В его деле (то бишь приглашении дамы на продолжительный пикник) главное — решительность и внезапность. В моем деле (выдаче достойного истинной леди ответа) главное — вдумчивость. Надо уточнить детали, не соглашаться сразу, побыть недоступной.
— Поехали, — радостно кивнула я, понимая, что с недоступностью у меня проблемы возникли.
— Ты только пару теплых вещей не забудь, а с остальным мы сами.
— Хорошо.
Я заулыбалась. Чувство неповторимое, когда тебя стараются заведомо лишить проблем. В общем, мне понравилось, что тут еще скажешь больше? Но пару минут спустя поняла, что можно сказать и больше. Точнее, ощутить. Свет доел, поднялся и пошел посуду мыть. Не так, как это обычно мужчины делают. «А чем мыть?» «Куда складывать?» «А вытирать?» «Это от чего?» Не так.
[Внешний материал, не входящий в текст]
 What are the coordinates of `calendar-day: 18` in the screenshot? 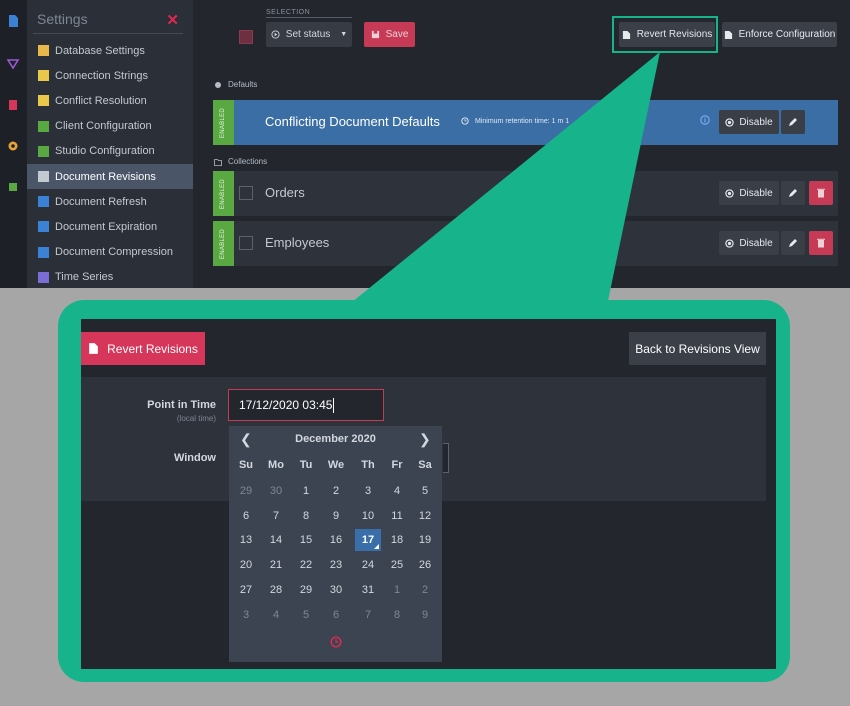 It's located at (397, 540).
Он просто тихо поднялся и помыл свою тарелку, потом еще одну, потом вилки и так далее. И весь его вид не говорил: прерви меня, я просто в рыцаря играю. Напротив, когда я рот открыла, он на меня сурово так взглянул, что прерывать его перехотелось на корню. А потом моя сказка на сегодня закончилась: младшему пора было спать.
Уходили они забавно. Один сытый и счастливый сжимал в руке стебель с тремя фиолетовыми соцветиями. Второй сытый и несчастный не сводил с меня взгляда печальных синих глаз. И я любовалась ими обоими, пока двери лифта не скрыли их от моего взора.
Впрочем, положение сохранялось в таком виде недолго. Каких-то полчаса спустя Свет позвонил:
— Привет, — не удержалась я от неприлично нежного и ласкового тона.
Он помедлил, собираясь с отвагой и наконец начал говорить то, что, полагаю, хотел сказать весь вечер.
— Кошечка, — почти умоляюще пробормотал он.